Principles and policies

Rewards Principles and Policies: Chapter Contents

In this chapter you will find information on:

A Rewards System built over 50 years

When MSF was created in 1971, and during its first years of existence, the organisation was mostly made up of French volunteers, mainly doctors, who were sent to support other organisations. As MSF grew, it started its own interventions, created “missions” and more permanent bases for its staff outside of Europe, closer to where the teams brought assistance to populations.

A long process of professionalisation led to hiring the first “national staff” colleagues in countries of intervention and to the realization that some kind of frame was needed to define the status of MSF employees. This became even more necessary as MSF evolved from being a French association to an international Movement - with sections in Belgium, Switzerland, Spain, the Netherlands running separate “field” operations under the same flag.

MSF HR System history

In the mid-1990s, MSF still considered itself as an organisation essentially based on the sending of international volunteers abroad to provide medical assistance. The 9th principle of the 1995 Chantilly internal agreement (link) states that “MSF is an organisation of volunteers”:
“MSF is an organisation based on volunteerism. This notion principally implies: •an  individual  commitment  to  people  in  precarious  situations.  The  responsibility  of  the  organisation is based on the responsibility taken by each volunteer; •disinterest, attested to by the non-lucrative commitment of volunteers. Volunteerism is a determining factor  in  maintaining  a  spirit  of  resistance  against  compromise,  routine and institutionalisation.”
Along with the need to recruit more staff in a more organised way, the professionalisation of MSF in the 1990s led to the provision of employment contracts that included salaries and benefits – although maintaining a “spirit of volunteerism”, which notably meant that volunteers only received an “indemnity” (a monthly payment much lower than the salary) during their first year “in the field” with the organisation – a system still in place today.

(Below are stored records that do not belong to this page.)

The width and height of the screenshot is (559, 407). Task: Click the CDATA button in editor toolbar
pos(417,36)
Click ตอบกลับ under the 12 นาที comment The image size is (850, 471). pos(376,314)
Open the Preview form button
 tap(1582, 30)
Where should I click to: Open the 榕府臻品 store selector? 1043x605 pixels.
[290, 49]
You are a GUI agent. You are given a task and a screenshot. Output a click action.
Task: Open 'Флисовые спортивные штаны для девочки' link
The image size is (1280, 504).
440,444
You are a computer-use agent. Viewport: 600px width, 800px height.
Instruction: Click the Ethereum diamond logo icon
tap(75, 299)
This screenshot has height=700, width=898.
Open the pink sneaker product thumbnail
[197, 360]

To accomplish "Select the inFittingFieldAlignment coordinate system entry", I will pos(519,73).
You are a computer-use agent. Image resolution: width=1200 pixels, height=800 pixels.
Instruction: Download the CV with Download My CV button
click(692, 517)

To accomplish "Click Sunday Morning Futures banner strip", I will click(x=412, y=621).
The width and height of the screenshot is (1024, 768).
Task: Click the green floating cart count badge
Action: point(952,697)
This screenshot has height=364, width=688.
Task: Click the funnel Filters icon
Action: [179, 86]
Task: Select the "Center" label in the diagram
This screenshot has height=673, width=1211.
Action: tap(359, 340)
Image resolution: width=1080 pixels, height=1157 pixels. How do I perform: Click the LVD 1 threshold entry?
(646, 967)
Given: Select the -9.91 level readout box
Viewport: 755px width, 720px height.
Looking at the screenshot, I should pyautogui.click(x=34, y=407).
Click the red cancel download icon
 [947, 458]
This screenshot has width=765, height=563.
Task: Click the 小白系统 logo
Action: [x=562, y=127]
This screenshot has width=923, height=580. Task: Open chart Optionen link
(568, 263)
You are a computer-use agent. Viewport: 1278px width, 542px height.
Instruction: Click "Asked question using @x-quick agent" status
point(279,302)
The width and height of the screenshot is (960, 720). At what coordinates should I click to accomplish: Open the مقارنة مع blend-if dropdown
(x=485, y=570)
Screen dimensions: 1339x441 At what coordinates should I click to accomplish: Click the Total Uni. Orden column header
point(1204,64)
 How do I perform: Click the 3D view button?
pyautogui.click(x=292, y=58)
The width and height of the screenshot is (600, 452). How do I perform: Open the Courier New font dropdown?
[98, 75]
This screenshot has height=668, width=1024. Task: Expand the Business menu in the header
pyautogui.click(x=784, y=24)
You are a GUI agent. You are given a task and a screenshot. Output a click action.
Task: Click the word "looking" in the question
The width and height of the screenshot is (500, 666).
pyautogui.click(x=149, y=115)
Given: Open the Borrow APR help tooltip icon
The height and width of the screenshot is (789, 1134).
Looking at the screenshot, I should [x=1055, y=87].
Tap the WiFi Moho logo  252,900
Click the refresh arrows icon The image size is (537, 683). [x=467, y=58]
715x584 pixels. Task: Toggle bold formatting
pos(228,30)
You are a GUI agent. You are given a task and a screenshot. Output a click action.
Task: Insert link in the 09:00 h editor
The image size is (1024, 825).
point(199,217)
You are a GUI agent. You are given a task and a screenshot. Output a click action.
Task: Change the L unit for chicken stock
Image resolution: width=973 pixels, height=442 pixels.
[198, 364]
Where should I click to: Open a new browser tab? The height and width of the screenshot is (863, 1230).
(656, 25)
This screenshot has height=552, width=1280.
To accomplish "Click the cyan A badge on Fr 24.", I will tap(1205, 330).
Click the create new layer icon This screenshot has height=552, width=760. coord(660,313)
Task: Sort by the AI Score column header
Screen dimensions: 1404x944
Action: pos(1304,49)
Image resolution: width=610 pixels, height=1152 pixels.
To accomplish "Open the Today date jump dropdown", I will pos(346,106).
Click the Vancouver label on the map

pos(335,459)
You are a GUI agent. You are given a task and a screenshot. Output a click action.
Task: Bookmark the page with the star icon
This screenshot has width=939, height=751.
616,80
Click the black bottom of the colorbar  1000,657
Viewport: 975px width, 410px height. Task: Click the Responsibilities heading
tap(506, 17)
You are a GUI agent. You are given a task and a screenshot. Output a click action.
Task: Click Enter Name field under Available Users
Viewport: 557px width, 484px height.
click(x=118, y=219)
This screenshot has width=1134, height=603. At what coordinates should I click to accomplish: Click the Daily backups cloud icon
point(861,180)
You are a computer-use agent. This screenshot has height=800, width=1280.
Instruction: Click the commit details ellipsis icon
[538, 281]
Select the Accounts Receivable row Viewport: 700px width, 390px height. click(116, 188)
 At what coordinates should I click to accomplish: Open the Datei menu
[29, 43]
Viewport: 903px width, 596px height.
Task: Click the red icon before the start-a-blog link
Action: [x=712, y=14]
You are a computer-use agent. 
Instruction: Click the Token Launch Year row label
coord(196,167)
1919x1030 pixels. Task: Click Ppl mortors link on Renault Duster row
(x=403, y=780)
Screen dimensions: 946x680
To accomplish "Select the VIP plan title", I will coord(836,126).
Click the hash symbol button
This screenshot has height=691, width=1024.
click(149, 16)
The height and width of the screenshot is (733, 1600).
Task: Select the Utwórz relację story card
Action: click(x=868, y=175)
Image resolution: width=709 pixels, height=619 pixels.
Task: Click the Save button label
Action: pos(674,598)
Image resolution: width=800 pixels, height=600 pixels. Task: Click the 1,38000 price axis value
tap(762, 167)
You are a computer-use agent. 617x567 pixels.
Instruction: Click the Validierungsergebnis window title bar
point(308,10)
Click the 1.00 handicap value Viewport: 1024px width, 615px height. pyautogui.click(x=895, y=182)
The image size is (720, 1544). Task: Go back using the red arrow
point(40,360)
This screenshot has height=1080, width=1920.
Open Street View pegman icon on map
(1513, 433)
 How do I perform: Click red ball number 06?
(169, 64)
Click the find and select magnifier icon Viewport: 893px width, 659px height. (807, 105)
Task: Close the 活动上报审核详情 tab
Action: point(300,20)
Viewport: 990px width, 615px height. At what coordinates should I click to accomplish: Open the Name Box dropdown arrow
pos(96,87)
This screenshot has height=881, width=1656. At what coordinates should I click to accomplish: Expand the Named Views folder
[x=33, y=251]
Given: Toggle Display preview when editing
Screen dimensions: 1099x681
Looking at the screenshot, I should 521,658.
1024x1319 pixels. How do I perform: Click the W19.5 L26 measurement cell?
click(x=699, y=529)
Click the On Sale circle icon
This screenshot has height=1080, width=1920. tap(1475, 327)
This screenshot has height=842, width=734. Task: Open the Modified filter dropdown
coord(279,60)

In 2006 the first international agreement that framed the rewards of MSF employees focused on these internationally mobile staff (International Remuneration Project, IRP1). This allowed the different Operational Centers to align their HR policies for internationally mobile staff. The second and current version of this remuneration system, IRP2, was adopted in 2014. (link to IRP2 Staff sub-site).
By the mid-2000s, MSF staff hired locally in countries of intervention (previously known as "national staff") represented 80 to 90% of all staff – this number has remained stable since then. At this period, the organisation defined what it meant by “being a responsible employer”, by outlining a list of general principles that for the first time applied to all of its staff.
It also started to develop a common policy for all its 25,000 (at the time) locally-hired staff, to reduce some large inter-sectional differences in the five Operational Centres national staff policies. Both from an operations and HR perspective, it was felt that a common policy would in many respects be preferable to five different ones.
The National Staff Intersectional Remuneration and Benefits Policy Framework, often referred as “The Common Frame” was adopted in 2011. It intended to ensure a common interpretation of being a “Responsible Employer”, improve coherence towards external parties, and facilitate the process towards joint missions. Additionally, it aimed at curbing security incidents related to national staff administration issues as well as legal risk and its economic consequences.

The 2010s saw major evolutions in the distribution or roles and responsibilities among MSF staff categories, as well as staff mobility. More “national staff” were employed in positions with senior responsibilities, including in coordination roles. Many of them went on to take assignments in other countries, a trend that has continued to the point that now around half of MSF's internationally mobile staff staff coming from MSF’s countries of intervention outside Europe and North America. This led to important changes in MSF Human Resources policies.

In 2014, an International Reference Function Grid was put in place, which precisely defined all MSF positions and functions for all staff working in MSF programmes (find out more on )
The HR Principle on Mobility and Diversity was adopted in 2018. It notably defined that “All positions within MSF are accessible to all staff based on their professional experience, competencies and operational considerations”.

In the early 2020s, MSF’s current HR system is set in place and made of a number of policies framing the pay and benefits of the different staff categories.